This project is a web-based tool designed to analyze and highlight potential biases in a pre-trained image classification model (ResNet-18). The goal is not just to classify images, but to use Explainable AI (XAI) techniques to understand why the model makes certain decisions, which is the first step in identifying and mitigating unfair biases.
- Backend: Flask
- Machine Learning: PyTorch (using a pre-trained ResNet-18)
- Explainable AI: LIME (Local Interpretable Model-agnostic Explanations)
- Frontend: Basic HTML
A user can upload an image through the web interface. The Flask backend processes the image, gets a prediction from the ResNet model, and then uses LIME to generate a visual heatmap highlighting the pixels most influential to the model's decision.
This tool can be used to investigate specific hypotheses about model bias. For this project, we define the following scenario:
-
Hypothesis: The ResNet-18 model, trained on the broad ImageNet dataset, may have learned societal biases associating certain professions with specific genders (e.g., "doctor" with male, "nurse" with female).
-
Methodology: To test this, one would gather a controlled dataset of images, including pictures of female doctors and male nurses. Each image would be run through this tool. The analysis would focus on two outputs:
- Classification Accuracy: Does the model misclassify these "atypical" images at a higher rate than their stereotypical counterparts (e.g., calling a female doctor a "nurse")?
- LIME Explanation: When the model does classify correctly, what features is it looking at? For an image of a female doctor, does the LIME explanation highlight the stethoscope (a professional tool), or does it highlight gendered features like hair or jewelry? A focus on non-relevant, gendered features would be evidence of bias.
-
Expected Outcome for a Biased Model: A biased model would likely show lower accuracy for gender-atypical professions and produce LIME explanations that focus on gendered features rather than professional indicators.

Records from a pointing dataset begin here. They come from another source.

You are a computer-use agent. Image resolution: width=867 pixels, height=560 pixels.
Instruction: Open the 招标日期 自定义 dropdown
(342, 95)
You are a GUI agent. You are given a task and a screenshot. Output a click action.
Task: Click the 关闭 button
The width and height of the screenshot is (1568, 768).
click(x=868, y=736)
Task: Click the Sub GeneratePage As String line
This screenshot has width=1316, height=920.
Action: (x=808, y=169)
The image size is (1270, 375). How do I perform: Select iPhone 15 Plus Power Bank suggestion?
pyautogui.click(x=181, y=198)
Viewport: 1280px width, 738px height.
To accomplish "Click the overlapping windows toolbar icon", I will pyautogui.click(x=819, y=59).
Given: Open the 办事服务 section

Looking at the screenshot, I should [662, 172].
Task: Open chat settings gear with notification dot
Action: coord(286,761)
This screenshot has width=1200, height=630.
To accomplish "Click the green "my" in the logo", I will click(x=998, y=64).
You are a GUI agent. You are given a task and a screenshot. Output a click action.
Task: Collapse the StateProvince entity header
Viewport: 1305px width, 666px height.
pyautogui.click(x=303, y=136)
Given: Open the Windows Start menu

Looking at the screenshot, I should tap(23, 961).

This tool provides the first step in uncovering such behavior.
- Clone the repository:
git clone [Your-GitHub-Repo-URL] - Create and activate a virtual environment:
python3 -m venv venvsource venv/bin/activate(on macOS/Linux) orvenv\Scripts\activate(on Windows) - Install the required dependencies:
pip install -r requirements.txt - Run the Flask application:
export FLASK_APP=app.py(on macOS/Linux) or$env:FLASK_APP = "app.py"(on Windows)flask run - Open your browser and go to
http://12.0.0.1:5000.
This tool serves as a strong foundation for a more comprehensive responsible AI toolkit. Future enhancements could include:
- Implementing a Quantitative Bias Score: Calculate and display a simple metric to quantify bias, such as the difference in the model's confidence score between stereotypical and atypical image pairs.
- Adding More XAI Techniques: Integrate other explainability libraries like SHAP or Grad-CAM to provide a more holistic view of the model's behavior.
- Model Selection: Allow users to choose from various pre-trained models (e.g., VGG, MobileNet) to compare and contrast potential biases across different architectures.
- Expanding to Other Modalities: Generalize the tool's framework to analyze biases in other data types, such as text (using LIME for text on NLP models) or tabular data, turning it into a more universal toolkit.